Another nurse comes into my room. Shows me how to make my own diaper and there are so many steps and layers, it’s literally like making a big sandwich. I’m wearing a wee wee pad and four Tucks medicated pads and a maxi pad and these mesh panties. And I’m peeing in a hat. What time is it and where is my baby? She’s exclusively breastfed and so does this mean she hasn’t eaten yet? There is no lactation specialist available at this hour.

At 2:45 am they bring her to me and tell me to try to breastfeed. Um. I have never done this before. She latches on like a champ. I do this for 10 minutes and then I can’t see straight. I must lie down. The baby disappears. The girl behind the curtain next to me is moaning in pain. I sleep/not sleep til 4 am and then I get up to go to the nursery to really see the baby.

I’m walking down the hallway, holding the guardrails. Walking. Thinking to myself, “I’m walking!”

They call me Mommy Beck and they tell me my baby is alert and has been entertaining herself quietly since she came to the nursery. That’s nice to know.

The next day. Shalom is a fucking Harlem Globetrotter. She is entertaining the masses. I have visitors. So many visitors. I managed to shower and put makeup on at some point in the darkness. I do not sleep. I am feeding every two hours. Nothing comes out of my boobs. She poops and pees though.

"Tomorrow," the lady said. I get to go home. I do not sleep. I do not cry.

I eat Apple Jacks for breakfast this morning. I’m going home. Wait, I’m going home? With this baby? Me? Justin Beck? And that baby? Home, you say? But…

I am in a wheelchair being pushed by a nurse. In front of me, I see my husband’s back. In his left hand he has my Louis Vuitton*. In his right hand, he’s got our baby in the car seat. She’s facing me. It’s my husband’s back and I can hear him trudging along in his Timberland boots. He never picks up his feet.

Now, I am crying.

A rush of heat from the top of my head to my chin. My face is on fire. My tears are warm. There are so many tears. I am crying so much. Everyone in the elevator asks if I’m okay. I stutter that I’m just so happy.

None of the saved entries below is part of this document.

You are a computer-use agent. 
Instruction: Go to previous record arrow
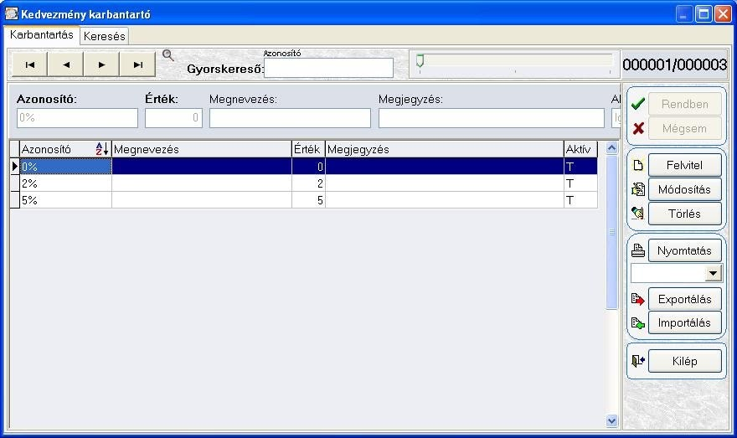point(66,64)
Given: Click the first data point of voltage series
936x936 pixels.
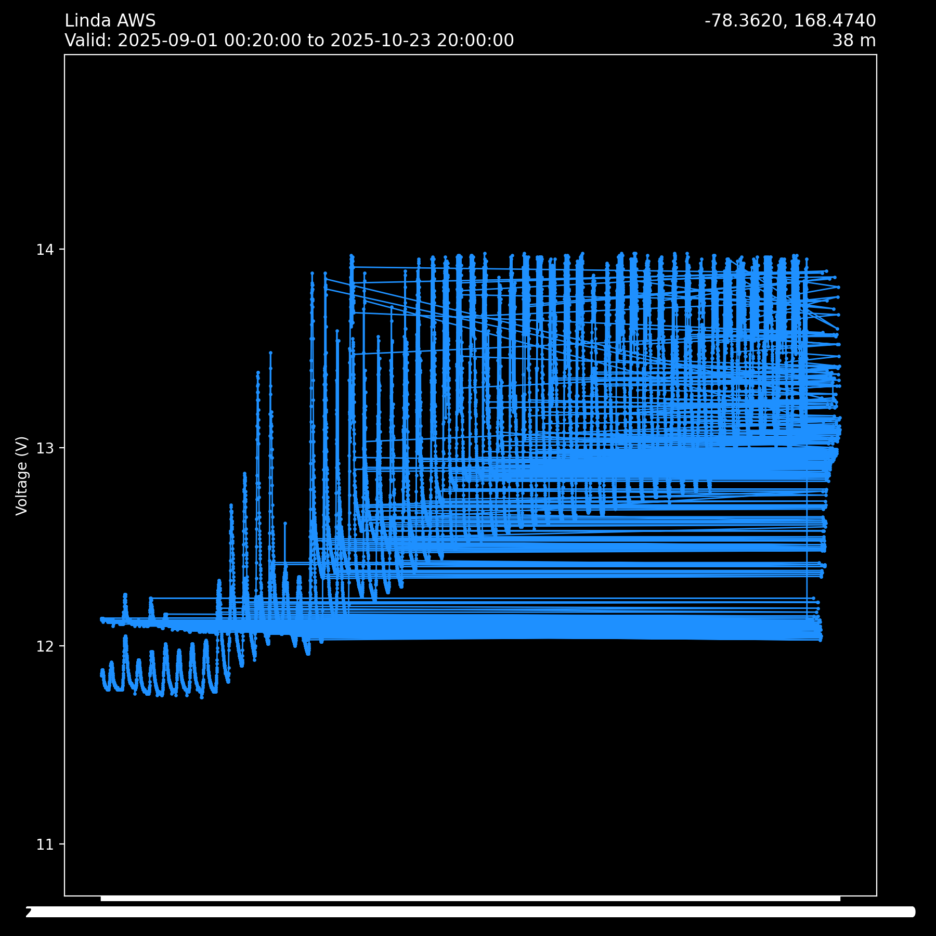Looking at the screenshot, I should click(x=102, y=619).
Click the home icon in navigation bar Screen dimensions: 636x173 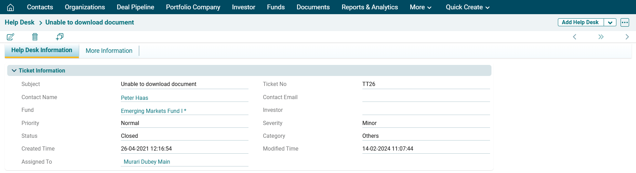(x=11, y=7)
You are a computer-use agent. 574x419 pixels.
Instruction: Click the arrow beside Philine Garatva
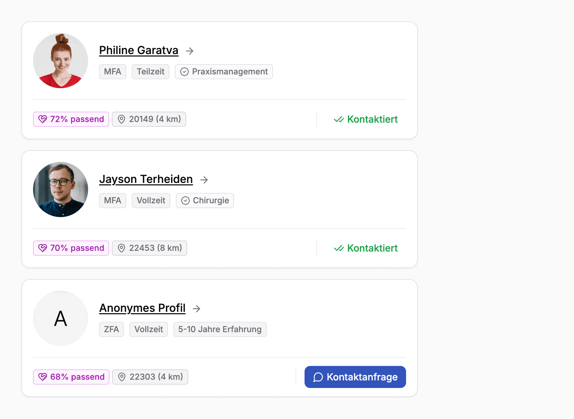click(x=190, y=51)
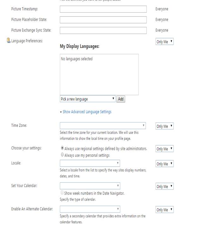Select 'Always use my personal settings' option
197x225 pixels.
click(62, 155)
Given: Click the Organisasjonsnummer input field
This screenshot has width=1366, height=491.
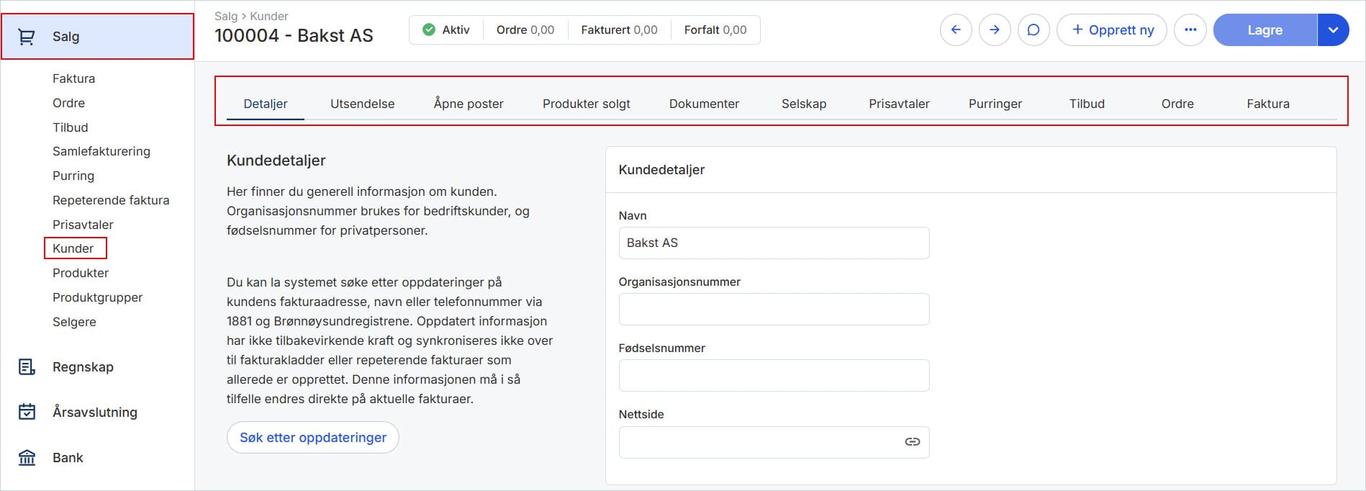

I am home. I do not sleep. Lots of visitors. Pizza. Ice cream. Diaper changes – for me and baby. Vaginal ass pain. Flights of stairs. So thirsty. Milk coming in. Holy shit! Milk is here like crazy. Drive myself to the maternity store. Leak all over the dressing room. Limp and hobble about the baby store to buy a breast pump.

I do not sleep.

Two weeks later, I have a system. I am calm. I troubleshoot. I fulfill the needs before she knows she needs them filled. I am the baby whisperer. I understand the cues before they become problems. I am a serene robot. I am hardly stank. I sleep when she sleeps sometimes. She sleeps in three hour stretches. Her daddy cuddles her. She is an angel baby and I deserve that considering I vomited for 18 weeks straight while my face looked like Iraq. She doesn’t wail. She doesn’t complain. She sleeps, poops, pees and smiles. Really smiles.

She’s perfection. I am happy. I can see my crotch today.


*Justin Beck forbids me from calling my stuff the name of the brand. Says it’s pretentious and gross. Sorry. When I say pass me the “Louis” I don’t mean it in a shitty way though. I swear.